Great Scott! What ignorance of the facts the above demonstrates! For centuries prior to Luther, Catholic scholars (e.g., St. Bede the Venerable, before the year 1000) had been producing approved “translati[ons of] the Bible [in] the languages of the common man.” Before Luther, there were dozens of translations, in numerous languages. As a changeable disciplinary rule, the Church declared the Latin Vulgate to be the official translation from which vernacular translations should be made — not “the only true version” of the Bible!
The problem that had to be addressed by the Council (and subsequent popes) was that protestant vernacular versions (based on old Hebrew, Greek, and Latin versions) always seemed to contain heretical doctrines, due to mistranslated words and phrases. The use of such bad translations by Catholics is what was forbidden.

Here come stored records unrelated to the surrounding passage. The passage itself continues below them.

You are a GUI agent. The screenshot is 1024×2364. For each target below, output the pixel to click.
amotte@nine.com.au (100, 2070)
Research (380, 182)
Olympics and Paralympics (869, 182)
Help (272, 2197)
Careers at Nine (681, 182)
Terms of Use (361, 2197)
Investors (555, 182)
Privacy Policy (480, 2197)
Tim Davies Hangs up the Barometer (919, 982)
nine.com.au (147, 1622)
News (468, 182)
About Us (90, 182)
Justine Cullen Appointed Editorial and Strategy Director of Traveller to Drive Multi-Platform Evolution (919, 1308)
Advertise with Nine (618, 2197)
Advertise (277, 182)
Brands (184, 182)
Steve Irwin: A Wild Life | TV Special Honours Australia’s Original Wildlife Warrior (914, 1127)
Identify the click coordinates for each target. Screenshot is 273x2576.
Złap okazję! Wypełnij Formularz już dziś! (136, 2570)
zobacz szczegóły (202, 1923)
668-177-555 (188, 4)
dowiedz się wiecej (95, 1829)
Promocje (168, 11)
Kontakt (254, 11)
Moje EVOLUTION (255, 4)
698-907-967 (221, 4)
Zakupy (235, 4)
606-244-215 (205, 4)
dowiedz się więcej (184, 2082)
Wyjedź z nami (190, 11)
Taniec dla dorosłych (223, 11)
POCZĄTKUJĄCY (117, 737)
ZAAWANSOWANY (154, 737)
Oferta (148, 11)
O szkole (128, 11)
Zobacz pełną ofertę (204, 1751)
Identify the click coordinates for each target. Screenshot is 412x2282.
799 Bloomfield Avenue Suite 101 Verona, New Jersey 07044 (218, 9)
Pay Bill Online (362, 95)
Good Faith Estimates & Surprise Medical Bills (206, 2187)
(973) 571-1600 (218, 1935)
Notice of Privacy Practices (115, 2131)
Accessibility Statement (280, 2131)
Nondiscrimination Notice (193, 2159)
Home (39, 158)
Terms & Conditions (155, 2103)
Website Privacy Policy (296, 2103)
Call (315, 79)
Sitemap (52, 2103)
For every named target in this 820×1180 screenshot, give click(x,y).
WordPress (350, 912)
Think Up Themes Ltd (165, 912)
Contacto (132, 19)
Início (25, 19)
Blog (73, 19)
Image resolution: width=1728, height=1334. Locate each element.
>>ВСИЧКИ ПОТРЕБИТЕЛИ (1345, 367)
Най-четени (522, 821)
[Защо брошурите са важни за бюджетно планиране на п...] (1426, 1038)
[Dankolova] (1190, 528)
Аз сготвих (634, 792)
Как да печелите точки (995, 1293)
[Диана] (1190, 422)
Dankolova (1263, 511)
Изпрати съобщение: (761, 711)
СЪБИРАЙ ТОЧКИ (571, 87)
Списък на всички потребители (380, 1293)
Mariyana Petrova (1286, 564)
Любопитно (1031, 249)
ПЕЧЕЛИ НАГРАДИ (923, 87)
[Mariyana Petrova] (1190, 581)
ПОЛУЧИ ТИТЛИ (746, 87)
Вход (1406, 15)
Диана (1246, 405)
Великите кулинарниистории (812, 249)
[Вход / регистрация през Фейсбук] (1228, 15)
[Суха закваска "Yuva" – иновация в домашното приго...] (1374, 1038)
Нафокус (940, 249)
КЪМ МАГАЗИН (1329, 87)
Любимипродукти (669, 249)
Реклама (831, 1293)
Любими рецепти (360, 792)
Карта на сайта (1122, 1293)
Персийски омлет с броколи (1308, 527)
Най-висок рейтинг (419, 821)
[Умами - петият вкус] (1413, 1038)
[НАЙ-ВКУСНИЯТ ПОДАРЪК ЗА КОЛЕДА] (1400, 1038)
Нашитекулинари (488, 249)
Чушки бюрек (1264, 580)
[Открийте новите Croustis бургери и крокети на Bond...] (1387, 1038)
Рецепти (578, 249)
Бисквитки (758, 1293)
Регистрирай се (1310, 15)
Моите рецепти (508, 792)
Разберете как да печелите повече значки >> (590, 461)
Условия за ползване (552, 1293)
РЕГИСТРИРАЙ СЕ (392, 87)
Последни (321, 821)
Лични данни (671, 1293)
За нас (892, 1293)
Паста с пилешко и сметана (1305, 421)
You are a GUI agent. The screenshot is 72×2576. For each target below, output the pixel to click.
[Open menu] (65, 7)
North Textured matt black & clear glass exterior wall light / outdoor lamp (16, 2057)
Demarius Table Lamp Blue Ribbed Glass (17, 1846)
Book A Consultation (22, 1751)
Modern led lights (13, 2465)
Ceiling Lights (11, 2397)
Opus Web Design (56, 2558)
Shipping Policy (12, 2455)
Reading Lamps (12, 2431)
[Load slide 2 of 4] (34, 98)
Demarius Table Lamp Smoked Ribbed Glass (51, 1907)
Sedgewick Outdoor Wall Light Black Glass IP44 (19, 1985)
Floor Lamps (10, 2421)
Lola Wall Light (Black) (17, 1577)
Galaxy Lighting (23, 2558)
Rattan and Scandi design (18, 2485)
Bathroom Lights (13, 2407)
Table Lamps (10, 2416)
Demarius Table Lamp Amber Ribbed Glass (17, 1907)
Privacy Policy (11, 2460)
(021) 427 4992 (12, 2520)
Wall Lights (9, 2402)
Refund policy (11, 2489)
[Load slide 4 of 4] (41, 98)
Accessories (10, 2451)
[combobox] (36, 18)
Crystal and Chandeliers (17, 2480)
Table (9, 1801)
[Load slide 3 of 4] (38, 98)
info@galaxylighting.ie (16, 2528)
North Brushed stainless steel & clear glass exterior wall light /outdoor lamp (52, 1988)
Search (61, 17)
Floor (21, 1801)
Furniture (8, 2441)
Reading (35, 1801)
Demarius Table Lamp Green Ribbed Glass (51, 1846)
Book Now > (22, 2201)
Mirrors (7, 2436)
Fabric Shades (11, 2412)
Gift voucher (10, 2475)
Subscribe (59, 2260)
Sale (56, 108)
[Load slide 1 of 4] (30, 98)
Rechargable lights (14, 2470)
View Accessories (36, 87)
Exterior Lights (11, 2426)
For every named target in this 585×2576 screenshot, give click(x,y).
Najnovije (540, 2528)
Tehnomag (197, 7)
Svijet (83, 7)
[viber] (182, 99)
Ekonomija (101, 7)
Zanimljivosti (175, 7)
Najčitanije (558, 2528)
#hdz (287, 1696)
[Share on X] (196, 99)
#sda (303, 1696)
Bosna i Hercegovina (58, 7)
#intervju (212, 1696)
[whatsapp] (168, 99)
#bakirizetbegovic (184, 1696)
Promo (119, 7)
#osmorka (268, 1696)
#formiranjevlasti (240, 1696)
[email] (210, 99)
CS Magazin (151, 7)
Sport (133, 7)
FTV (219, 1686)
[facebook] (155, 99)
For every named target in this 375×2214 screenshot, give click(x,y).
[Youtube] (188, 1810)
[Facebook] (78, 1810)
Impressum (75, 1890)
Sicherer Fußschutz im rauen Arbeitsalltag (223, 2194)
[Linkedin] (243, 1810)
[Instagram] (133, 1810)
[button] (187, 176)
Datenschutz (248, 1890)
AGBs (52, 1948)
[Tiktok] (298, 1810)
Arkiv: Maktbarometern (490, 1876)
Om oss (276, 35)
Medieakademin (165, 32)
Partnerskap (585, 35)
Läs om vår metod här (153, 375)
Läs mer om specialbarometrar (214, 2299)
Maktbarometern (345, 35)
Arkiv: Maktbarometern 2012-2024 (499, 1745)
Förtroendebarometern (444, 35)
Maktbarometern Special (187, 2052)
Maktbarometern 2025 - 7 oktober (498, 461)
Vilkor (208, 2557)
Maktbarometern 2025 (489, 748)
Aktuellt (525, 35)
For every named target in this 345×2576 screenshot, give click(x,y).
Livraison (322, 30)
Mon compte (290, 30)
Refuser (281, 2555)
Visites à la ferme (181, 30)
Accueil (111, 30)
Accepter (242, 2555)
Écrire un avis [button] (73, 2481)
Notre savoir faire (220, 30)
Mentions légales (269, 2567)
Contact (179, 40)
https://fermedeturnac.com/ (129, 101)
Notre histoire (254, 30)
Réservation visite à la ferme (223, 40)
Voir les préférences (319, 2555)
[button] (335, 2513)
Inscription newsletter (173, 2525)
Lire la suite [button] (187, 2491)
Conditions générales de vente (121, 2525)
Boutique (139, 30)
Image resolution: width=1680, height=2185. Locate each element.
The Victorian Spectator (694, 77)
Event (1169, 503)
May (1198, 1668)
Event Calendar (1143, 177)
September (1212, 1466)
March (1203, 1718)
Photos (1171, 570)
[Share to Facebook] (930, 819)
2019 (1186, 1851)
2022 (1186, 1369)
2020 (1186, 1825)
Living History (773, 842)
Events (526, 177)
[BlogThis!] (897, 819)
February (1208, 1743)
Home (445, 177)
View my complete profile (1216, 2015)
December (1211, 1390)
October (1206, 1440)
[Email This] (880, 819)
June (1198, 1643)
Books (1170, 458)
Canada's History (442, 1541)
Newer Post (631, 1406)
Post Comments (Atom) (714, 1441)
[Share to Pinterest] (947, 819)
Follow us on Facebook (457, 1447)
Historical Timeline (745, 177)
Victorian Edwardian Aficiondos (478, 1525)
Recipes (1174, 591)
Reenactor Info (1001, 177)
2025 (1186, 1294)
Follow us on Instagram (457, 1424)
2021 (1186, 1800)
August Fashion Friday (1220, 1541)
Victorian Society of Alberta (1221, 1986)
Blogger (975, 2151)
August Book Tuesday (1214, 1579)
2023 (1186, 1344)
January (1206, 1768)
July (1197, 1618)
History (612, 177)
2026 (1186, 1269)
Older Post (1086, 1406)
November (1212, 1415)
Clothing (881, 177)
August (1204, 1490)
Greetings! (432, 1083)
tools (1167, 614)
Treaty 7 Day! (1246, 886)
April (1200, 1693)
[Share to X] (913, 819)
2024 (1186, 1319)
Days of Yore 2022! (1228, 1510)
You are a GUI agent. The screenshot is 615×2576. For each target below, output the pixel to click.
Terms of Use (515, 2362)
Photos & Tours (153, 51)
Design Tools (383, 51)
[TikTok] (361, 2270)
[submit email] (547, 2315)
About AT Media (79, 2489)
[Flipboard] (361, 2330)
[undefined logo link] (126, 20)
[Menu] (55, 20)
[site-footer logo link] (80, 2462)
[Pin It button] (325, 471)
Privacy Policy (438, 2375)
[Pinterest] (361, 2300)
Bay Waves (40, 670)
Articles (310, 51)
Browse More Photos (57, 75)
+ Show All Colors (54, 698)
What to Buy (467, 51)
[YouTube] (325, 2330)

“The Council of Trent served its purpose of bringing much needed reform to a corrupt and nearly broken Roman Catholic Church.”
I reiterate the earlier-stated corrections:
(1) There was no need for “reform [of the] Church” herself. SHE could not become “corrupt,” but some of her MEMBERS had become corrupt; and
(2) It is not proper to use of the unofficial, misunderstood, and offensive-to-many term, “Roman Catholic”
To the above, I must add that the Church was not “nearly broken.” Even in the 1500s, she existed with far fewer problems in some parts of the world — especially in Asia, as far east as India, and in northeast Africa. Moreover, since Jesus had promised “indefectibility” to His Church (i.e., an inability to collapse under the onslaughts of hell), she could not possibly break down and disappear. His Holy Spirit thus guided the Council of Trent to make some of the changes necessary to correct people that had gone astray and some of the manmade structures (e.g., for the training of clergy) that had become very imperfect.
“It also made the gulf between Protestants and Catholics impossible to bridge. The differences in doctrine were just too deep and fundamental to broker a reunion. Any hopes of turning back the clock abruptly ended with the Council of Trent.”
This is absolute and utter nonsense, as anyone involved in the ecumenical movement over the last fifty years, knows quite well. The writer should have known better than to put limitations on the Spirit of God, who can help divided Christians to be reunited. During the writer’s lifetime, there have been millions of conversions (“reunions”) of individual protestants who have become (or returned to being) Catholics … and there have even been some mass conversions of nearly entire protestant congregations with their pastors. Hundreds of Anglican clergymen (even the former Bishop of London, England) and many thousands of Anglican laity have become Catholic within the past two decades.
Thank you for the opportunity to set the record straight.